- Theatrical release poster
- Directed by: Leste Chen
- Written by: Lin Xiaoge Ren Peng
- Produced by: Wang Hong Roy Hu
- Starring: Yang Zishan Gua Ah-leh Chen Bolin Lu Han
- Cinematography: Charlie Lam
- Edited by: Dai Bing Yang Hongyu
- Music by: Benson Chong
- Production company: CJ E&M Film Division
- Distributed by: China Film Group Corporation
- Release date: 8 January 2015 (China);
- Running time: 131 minutes
- Countries: China Taiwan South Korea
- Language: Mandarin
- Box office: US$59.4 million

= 20 Once Again (film) =

20 Once Again (重返20歲 (Chóng fǎn èrshí suì)) is a 2015 fantasy romantic comedy film directed by Leste Chen and starring Yang Zishan, Gua Ah-leh, Bolin Chen and Lu Han. The film is a Chinese-Korean-Taiwanese co-produced remake of Miss Granny. It was released on January 8, 2015.

==Plot==
Shen Meng Jun (Gua Ah-leh) is a crotchety prideful 70-year-old widow who frequently finds fault with everyone around her. She takes pride in her ability to raise her son single-handedly, despite the poverty during the Cultural Revolution, to become a professor of a prestigious university. She shows her bias towards her grandson Xiang Qian Jin (Lu Han) because he aspires to become a musician and he represents a dream that Meng Jun cannot achieve herself. However, she had no opportunity to be a singer. Although kind to her grandson, she is very critical towards both her daughter-in-law, Yang Qin (Yijuan Li), and granddaughter, Xin Ran (Yin Hang), who openly treats Meng Jun with contempt for the way she treats her mother.

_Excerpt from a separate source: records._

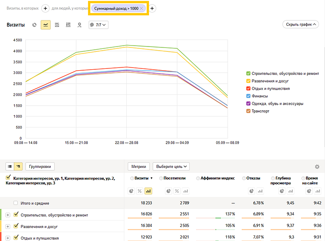Screen dimensions: 325x241
Task: Switch chart to pie chart view
Action: (34, 25)
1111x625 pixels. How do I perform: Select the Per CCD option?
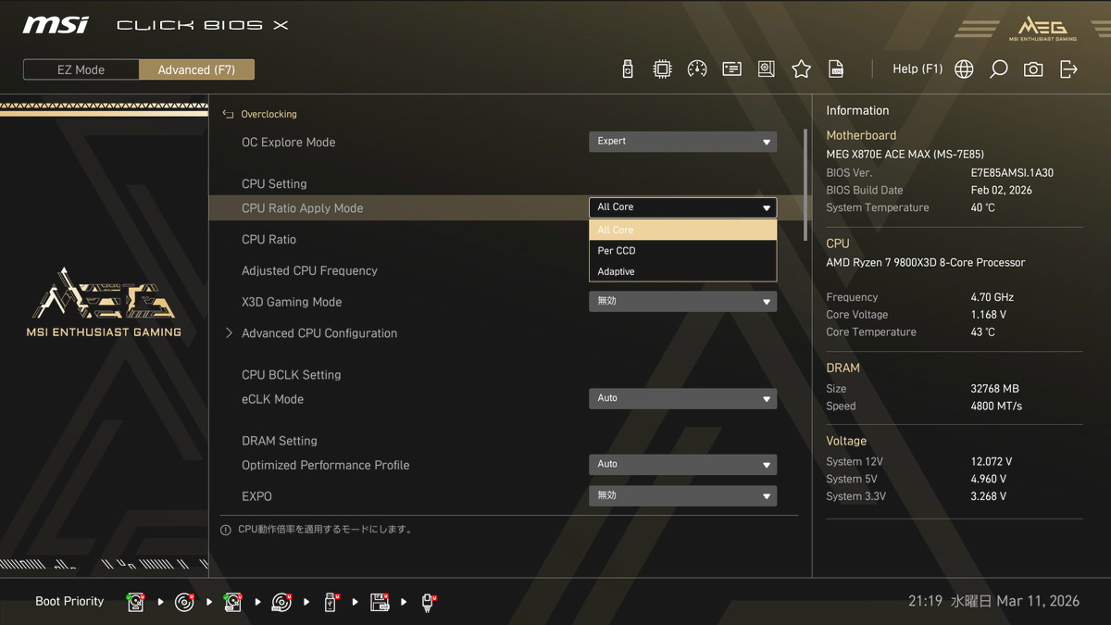click(682, 251)
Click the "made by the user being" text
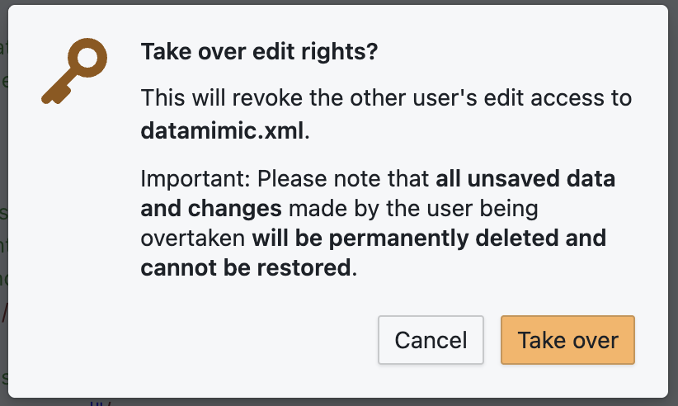Screen dimensions: 678x406 412,209
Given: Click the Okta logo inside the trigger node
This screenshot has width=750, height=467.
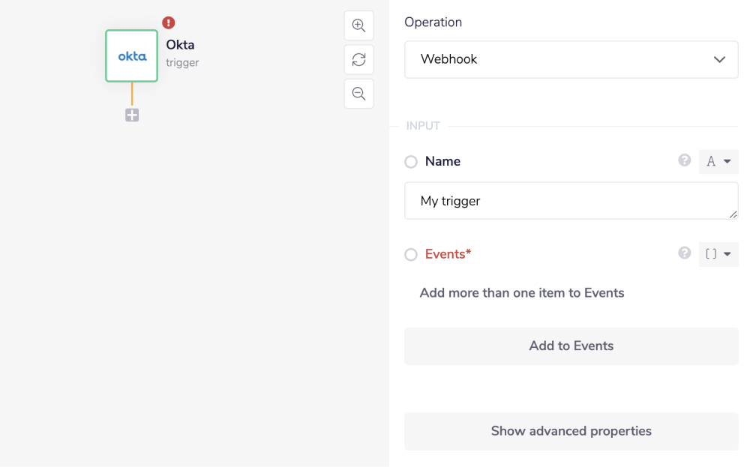Looking at the screenshot, I should (x=131, y=55).
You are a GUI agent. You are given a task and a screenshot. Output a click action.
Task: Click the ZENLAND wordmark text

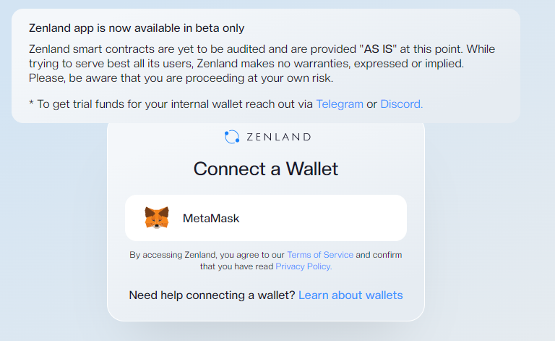pos(279,137)
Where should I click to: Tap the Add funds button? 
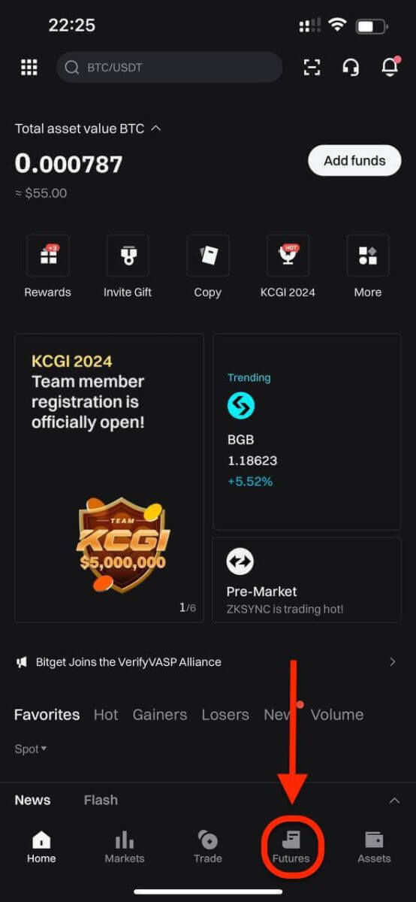pos(354,161)
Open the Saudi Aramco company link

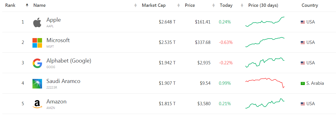(x=63, y=81)
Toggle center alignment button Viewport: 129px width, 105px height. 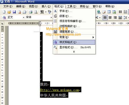click(110, 18)
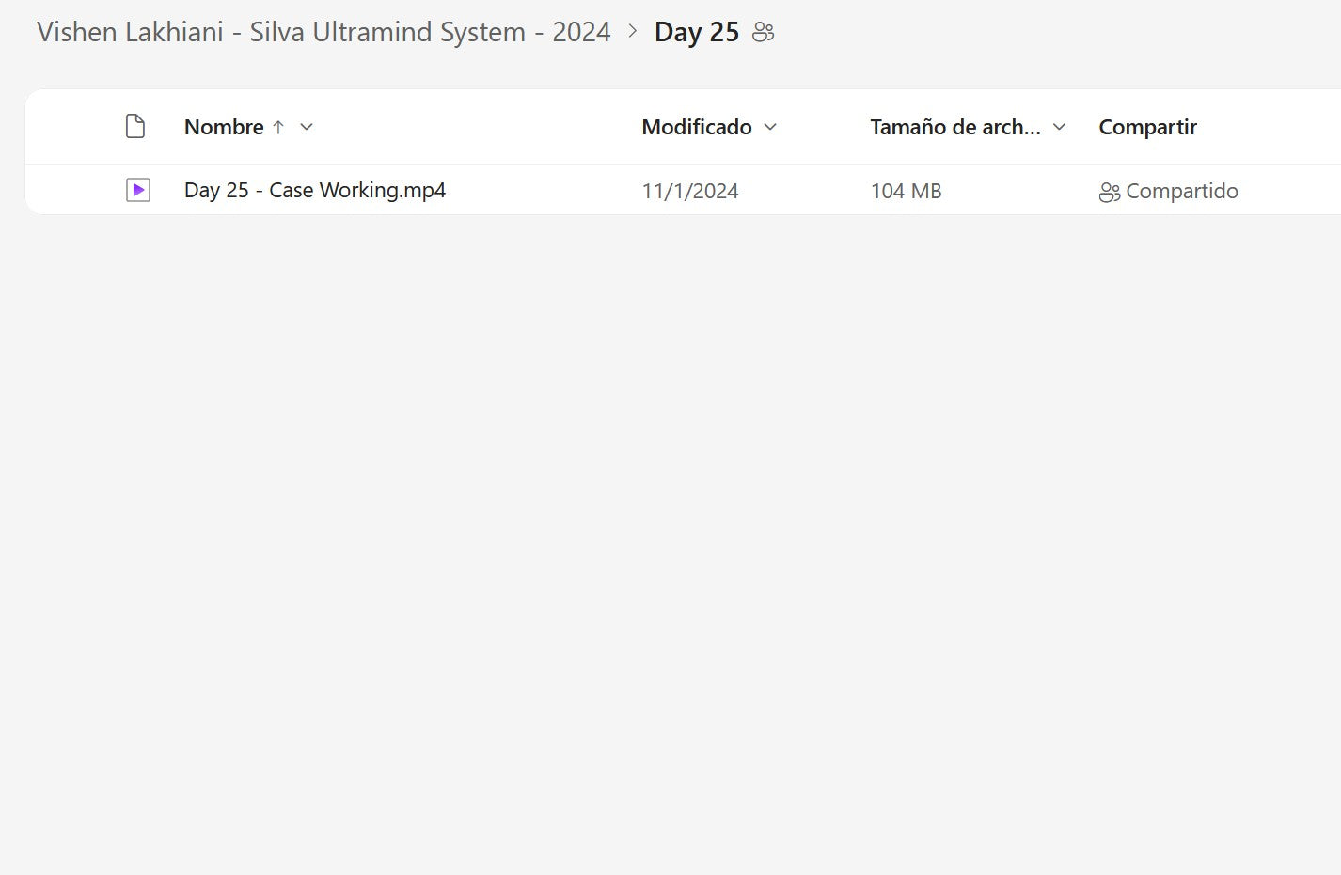Screen dimensions: 1341x875
Task: Sort by the Nombre column header
Action: pos(224,127)
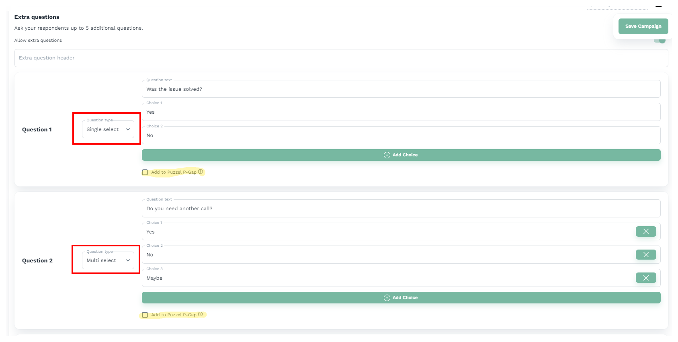678x342 pixels.
Task: Remove the 'Yes' choice in Question 2
Action: click(x=645, y=231)
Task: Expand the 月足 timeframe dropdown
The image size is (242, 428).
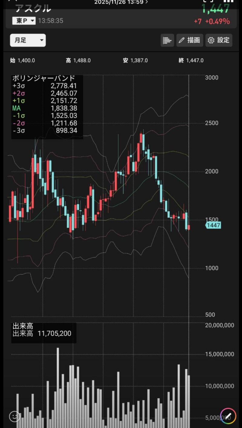Action: [28, 40]
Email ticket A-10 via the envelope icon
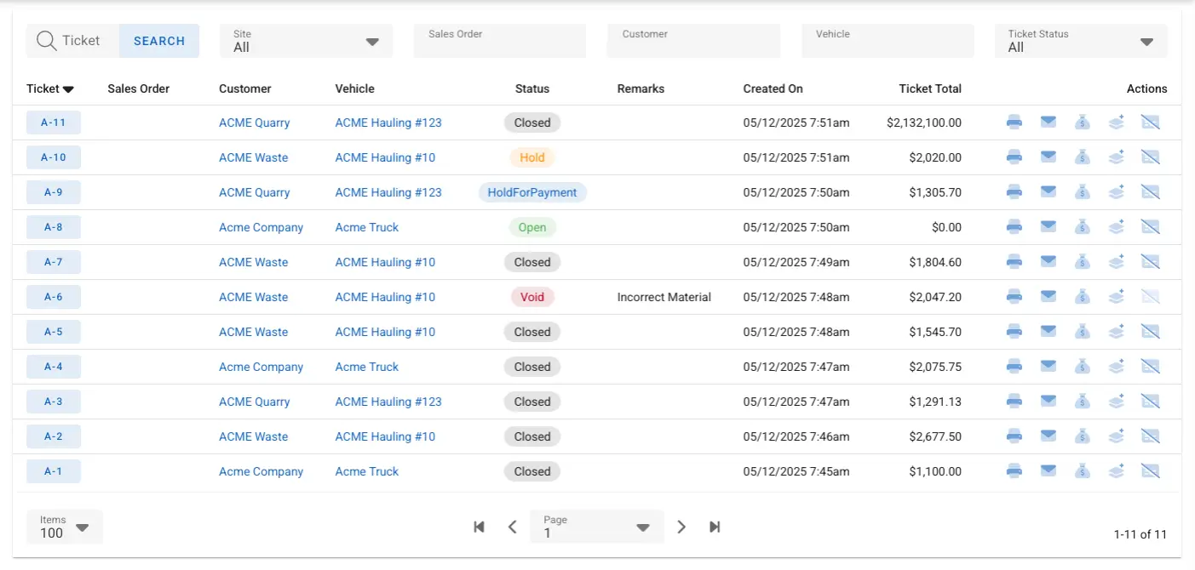1195x570 pixels. click(1048, 157)
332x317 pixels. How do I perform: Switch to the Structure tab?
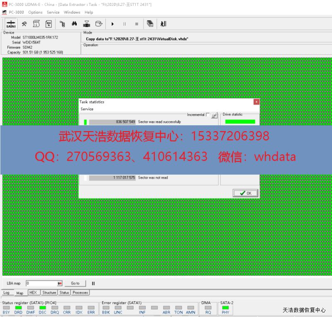(49, 293)
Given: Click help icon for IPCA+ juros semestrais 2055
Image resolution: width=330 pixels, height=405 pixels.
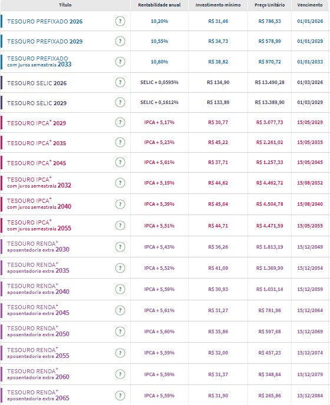Looking at the screenshot, I should pos(120,226).
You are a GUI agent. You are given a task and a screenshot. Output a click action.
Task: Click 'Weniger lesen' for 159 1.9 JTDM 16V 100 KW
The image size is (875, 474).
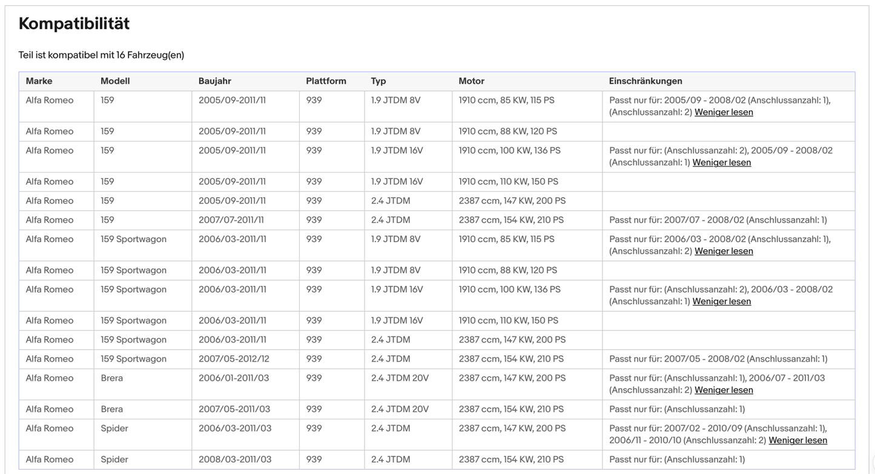[721, 162]
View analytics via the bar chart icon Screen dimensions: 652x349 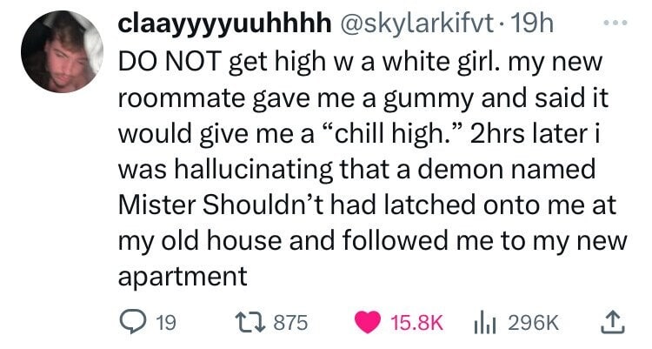pos(485,323)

This leads to Yang Qin fainting due to the pressure placed on her. After this incident, the family decides it's time for her to go to a nursing home. Feeling forlorn, she wanders the streets and impulsively decides to take a final portrait at a photo studio she happens by. Upon leaving, to her astonishment she realizes that she has been transformed back into her 20-year-old self. Given a magical second chance at youth, she changes her name to Meng Li Jun (Yang Zishan).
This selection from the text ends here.